DATA TO PROCESS:
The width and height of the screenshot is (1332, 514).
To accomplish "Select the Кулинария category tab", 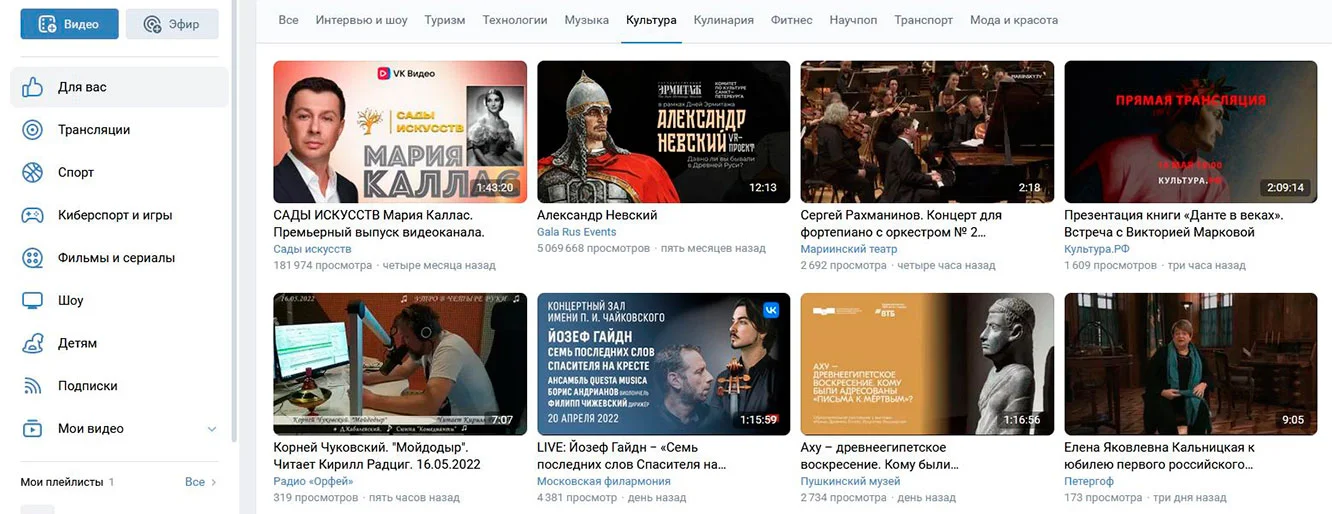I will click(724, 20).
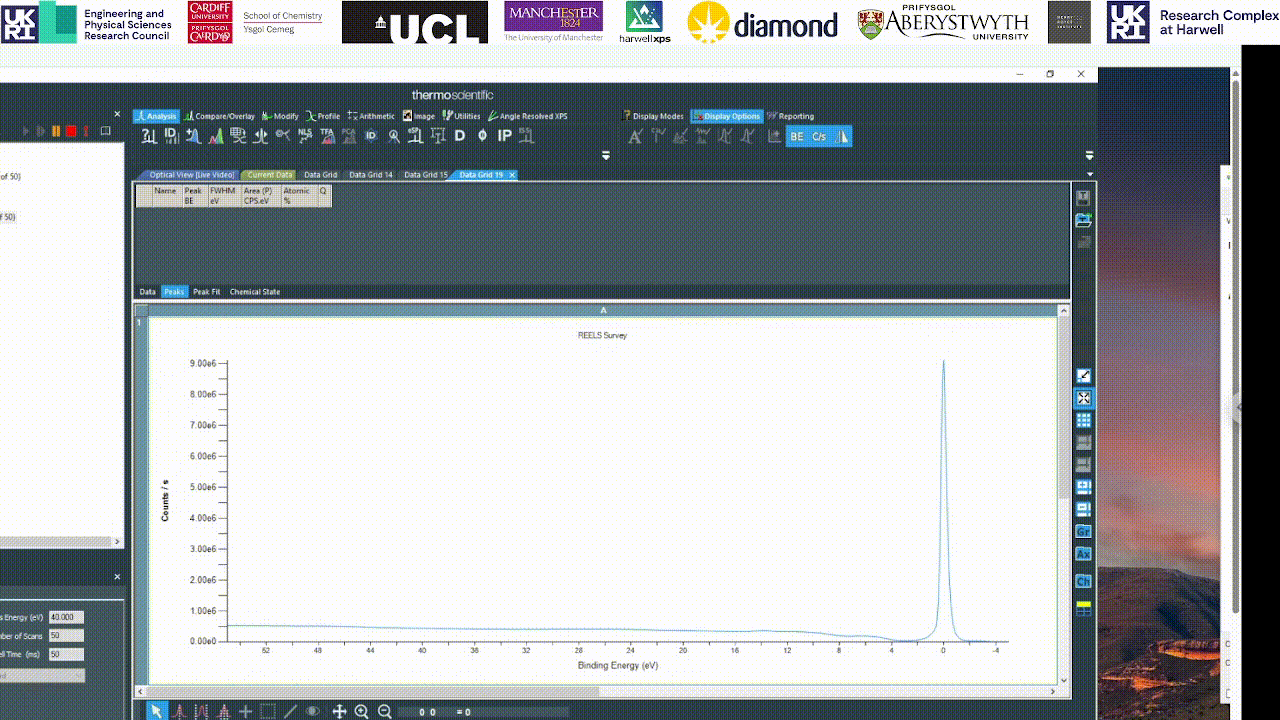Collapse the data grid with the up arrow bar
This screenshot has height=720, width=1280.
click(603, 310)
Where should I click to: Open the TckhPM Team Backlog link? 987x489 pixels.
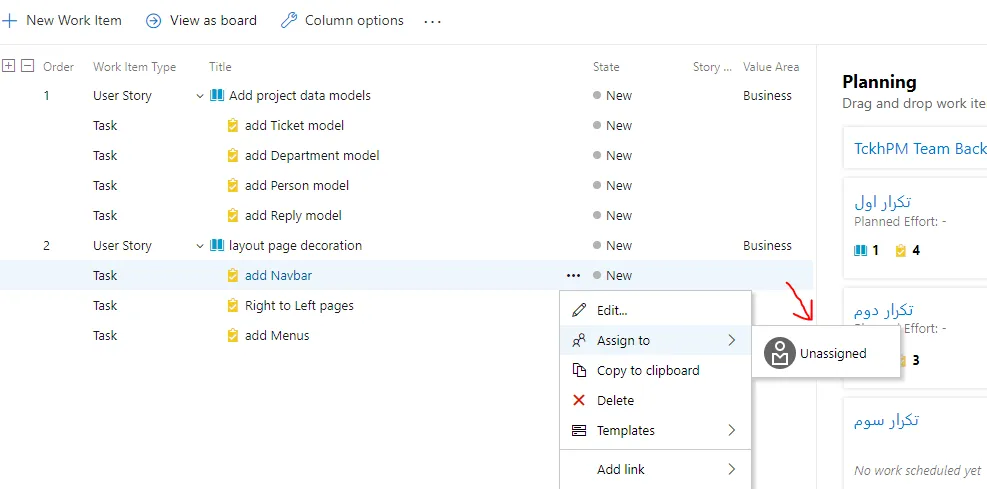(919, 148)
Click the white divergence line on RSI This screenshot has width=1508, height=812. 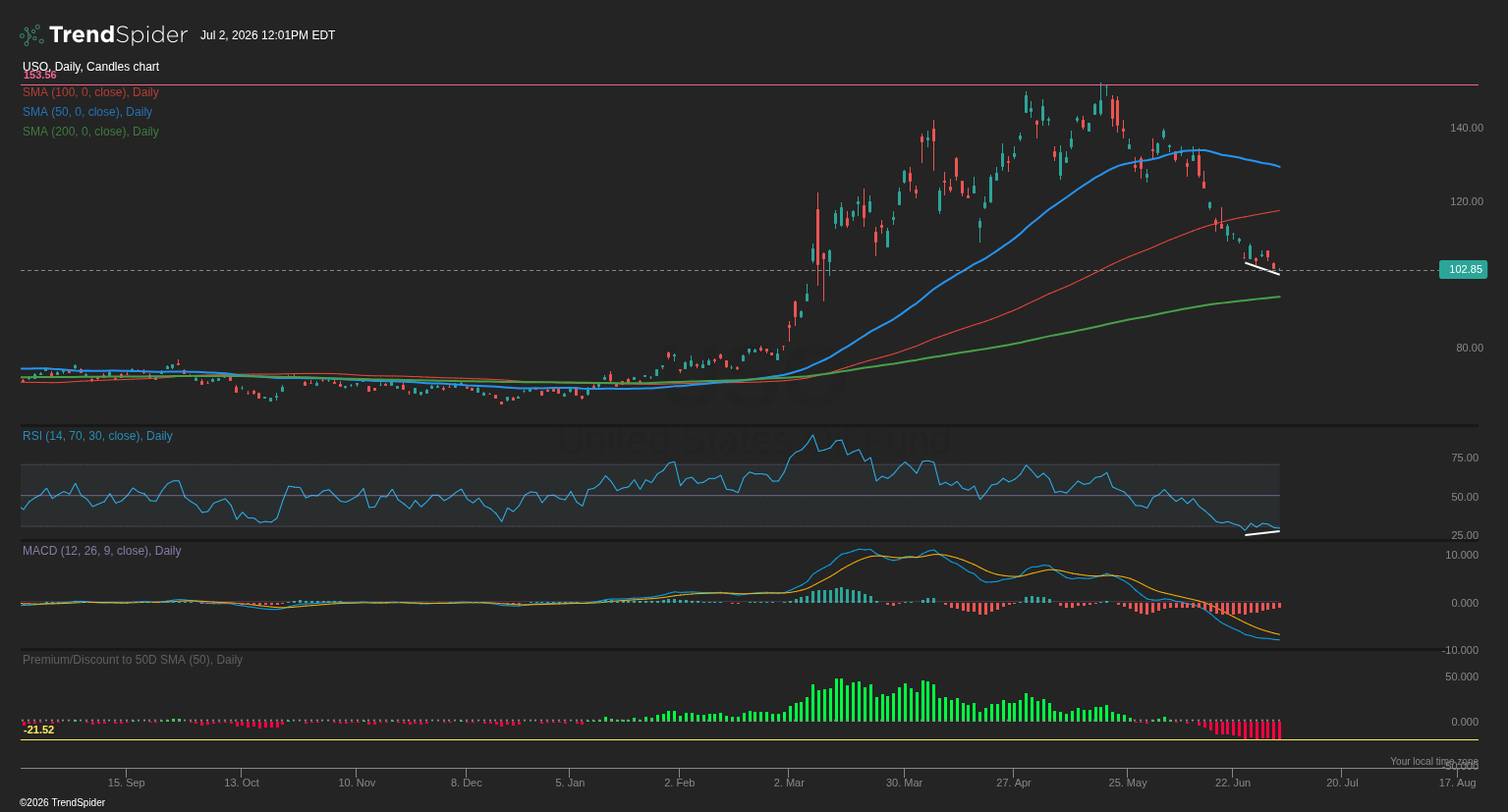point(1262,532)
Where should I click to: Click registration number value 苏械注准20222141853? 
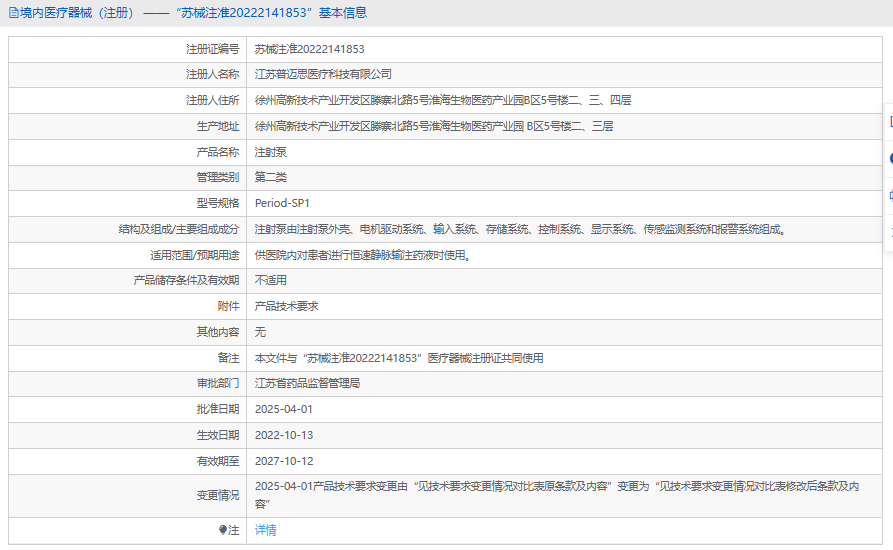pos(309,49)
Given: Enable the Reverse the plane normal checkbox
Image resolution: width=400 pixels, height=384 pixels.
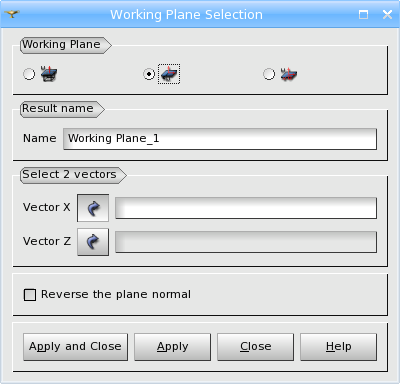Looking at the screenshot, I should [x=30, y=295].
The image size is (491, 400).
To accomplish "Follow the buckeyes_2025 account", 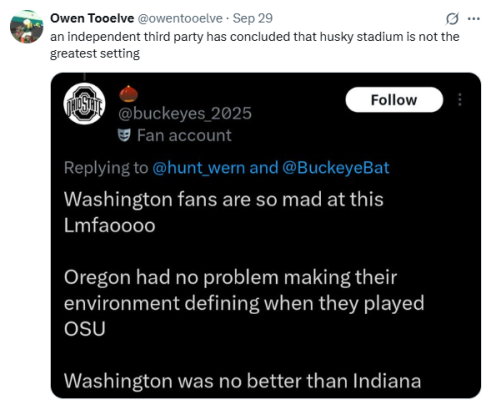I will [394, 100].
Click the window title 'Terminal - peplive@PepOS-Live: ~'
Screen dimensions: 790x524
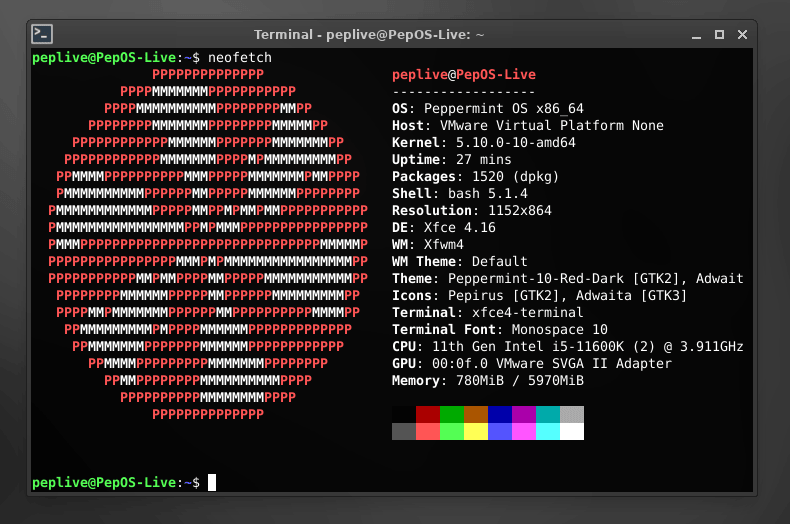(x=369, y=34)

TASK BRIEF:
Every line from the one containing "Click the window" to the end of the material above is to be returned exactly, with the pictures left out.

TASK ANSWER:
Click the window title 'Terminal - peplive@PepOS-Live: ~'
Screen dimensions: 790x524
(x=369, y=34)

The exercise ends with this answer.